TASK DETAILS:
Rewrite the items below, swapping every "Screen dimensions:" for "Display size:" and leaving everything else unchanged.

========================================================================

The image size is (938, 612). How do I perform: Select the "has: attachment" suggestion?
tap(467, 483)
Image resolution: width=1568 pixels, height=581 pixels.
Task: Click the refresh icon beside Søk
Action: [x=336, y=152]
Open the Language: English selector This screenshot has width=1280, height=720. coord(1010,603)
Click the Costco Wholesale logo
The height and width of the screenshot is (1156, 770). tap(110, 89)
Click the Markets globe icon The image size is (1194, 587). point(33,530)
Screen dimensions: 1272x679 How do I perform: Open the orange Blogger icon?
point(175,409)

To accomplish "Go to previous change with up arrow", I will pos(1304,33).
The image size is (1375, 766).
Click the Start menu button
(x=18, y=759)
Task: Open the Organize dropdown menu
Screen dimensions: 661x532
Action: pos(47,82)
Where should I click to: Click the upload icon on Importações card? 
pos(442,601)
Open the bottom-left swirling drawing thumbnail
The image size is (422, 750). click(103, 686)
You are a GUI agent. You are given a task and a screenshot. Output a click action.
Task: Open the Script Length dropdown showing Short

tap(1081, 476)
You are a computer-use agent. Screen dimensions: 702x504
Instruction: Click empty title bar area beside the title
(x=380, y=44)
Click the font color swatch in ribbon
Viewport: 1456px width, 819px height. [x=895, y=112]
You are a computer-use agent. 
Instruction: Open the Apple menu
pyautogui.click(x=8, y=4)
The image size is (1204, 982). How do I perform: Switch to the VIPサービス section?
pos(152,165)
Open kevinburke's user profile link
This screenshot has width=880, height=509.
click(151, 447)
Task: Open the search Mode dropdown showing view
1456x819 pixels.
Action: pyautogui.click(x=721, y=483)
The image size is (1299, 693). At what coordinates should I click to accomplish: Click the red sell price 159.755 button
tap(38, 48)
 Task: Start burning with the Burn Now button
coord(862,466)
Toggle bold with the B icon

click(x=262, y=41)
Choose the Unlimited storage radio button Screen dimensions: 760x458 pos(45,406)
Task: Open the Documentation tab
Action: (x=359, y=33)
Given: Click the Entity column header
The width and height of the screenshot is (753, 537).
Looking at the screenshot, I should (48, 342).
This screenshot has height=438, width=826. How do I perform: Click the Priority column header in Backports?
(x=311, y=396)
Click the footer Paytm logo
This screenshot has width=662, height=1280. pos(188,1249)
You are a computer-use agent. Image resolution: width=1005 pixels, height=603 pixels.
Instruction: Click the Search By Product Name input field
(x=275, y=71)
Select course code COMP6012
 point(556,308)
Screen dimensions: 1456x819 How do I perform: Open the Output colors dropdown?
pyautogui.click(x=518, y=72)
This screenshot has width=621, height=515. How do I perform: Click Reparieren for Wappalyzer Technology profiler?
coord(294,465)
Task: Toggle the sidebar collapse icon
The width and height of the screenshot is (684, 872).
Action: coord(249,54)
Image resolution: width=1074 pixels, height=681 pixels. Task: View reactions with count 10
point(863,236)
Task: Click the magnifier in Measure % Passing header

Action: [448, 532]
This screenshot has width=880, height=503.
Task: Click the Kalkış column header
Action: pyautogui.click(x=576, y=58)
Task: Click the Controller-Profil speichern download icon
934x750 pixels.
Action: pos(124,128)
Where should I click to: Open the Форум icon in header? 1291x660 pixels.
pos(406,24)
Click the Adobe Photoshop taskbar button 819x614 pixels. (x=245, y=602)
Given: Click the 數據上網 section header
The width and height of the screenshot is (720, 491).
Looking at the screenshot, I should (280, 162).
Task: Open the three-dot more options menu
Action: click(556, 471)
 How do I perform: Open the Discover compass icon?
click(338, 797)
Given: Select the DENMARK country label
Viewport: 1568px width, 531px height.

========================================================================

RESPONSE:
The image size is (938, 612). How do I perform: Select the "has: attachment" suggestion?
tap(467, 483)
Image resolution: width=1568 pixels, height=581 pixels.
Task: Click the refresh icon beside Søk
Action: [x=336, y=152]
Open the Language: English selector This screenshot has width=1280, height=720. coord(1010,603)
Click the Costco Wholesale logo
The height and width of the screenshot is (1156, 770). tap(110, 89)
Click the Markets globe icon The image size is (1194, 587). point(33,530)
Display size: 1272x679 How do I perform: Open the orange Blogger icon?
point(175,409)

To accomplish "Go to previous change with up arrow", I will pos(1304,33).
The image size is (1375, 766).
Click the Start menu button
(x=18, y=759)
Task: Open the Organize dropdown menu
Display size: 661x532
Action: pos(47,82)
Where should I click to: Click the upload icon on Importações card? 
pos(442,601)
Open the bottom-left swirling drawing thumbnail
The image size is (422, 750). click(103, 686)
You are a GUI agent. You are given a task and a screenshot. Output a click action.
Task: Open the Script Length dropdown showing Short

tap(1081, 476)
You are a computer-use agent. Display size: 702x504
Instruction: Click empty title bar area beside the title
(x=380, y=44)
Click the font color swatch in ribbon
Viewport: 1456px width, 819px height. [x=895, y=112]
You are a computer-use agent. 
Instruction: Open the Apple menu
pyautogui.click(x=8, y=4)
The image size is (1204, 982). How do I perform: Switch to the VIPサービス section?
pos(152,165)
Open kevinburke's user profile link
This screenshot has width=880, height=509.
click(151, 447)
Task: Open the search Mode dropdown showing view
1456x819 pixels.
Action: pyautogui.click(x=721, y=483)
The image size is (1299, 693). At what coordinates should I click to accomplish: Click the red sell price 159.755 button
tap(38, 48)
 Task: Start burning with the Burn Now button
coord(862,466)
Toggle bold with the B icon

click(x=262, y=41)
Choose the Unlimited storage radio button Display size: 760x458 pos(45,406)
Task: Open the Documentation tab
Action: (x=359, y=33)
Given: Click the Entity column header
The width and height of the screenshot is (753, 537).
Looking at the screenshot, I should (48, 342).
This screenshot has height=438, width=826. How do I perform: Click the Priority column header in Backports?
(x=311, y=396)
Click the footer Paytm logo
This screenshot has width=662, height=1280. pos(188,1249)
You are a computer-use agent. Image resolution: width=1005 pixels, height=603 pixels.
Instruction: Click the Search By Product Name input field
(x=275, y=71)
Select course code COMP6012
 point(556,308)
Display size: 1456x819 How do I perform: Open the Output colors dropdown?
pyautogui.click(x=518, y=72)
This screenshot has width=621, height=515. How do I perform: Click Reparieren for Wappalyzer Technology profiler?
coord(294,465)
Task: Toggle the sidebar collapse icon
The width and height of the screenshot is (684, 872).
Action: coord(249,54)
Image resolution: width=1074 pixels, height=681 pixels. Task: View reactions with count 10
point(863,236)
Task: Click the magnifier in Measure % Passing header

Action: [448, 532]
This screenshot has width=880, height=503.
Task: Click the Kalkış column header
Action: pyautogui.click(x=576, y=58)
Task: Click the Controller-Profil speichern download icon
934x750 pixels.
Action: pos(124,128)
Where should I click to: Open the Форум icon in header? 1291x660 pixels.
pos(406,24)
Click the Adobe Photoshop taskbar button 819x614 pixels. (x=245, y=602)
Given: Click the 數據上網 section header
The width and height of the screenshot is (720, 491).
Looking at the screenshot, I should (280, 162).
Task: Open the three-dot more options menu
Action: click(556, 471)
 How do I perform: Open the Discover compass icon?
click(338, 797)
Given: Select the DENMARK country label
Viewport: 1568px width, 531px height.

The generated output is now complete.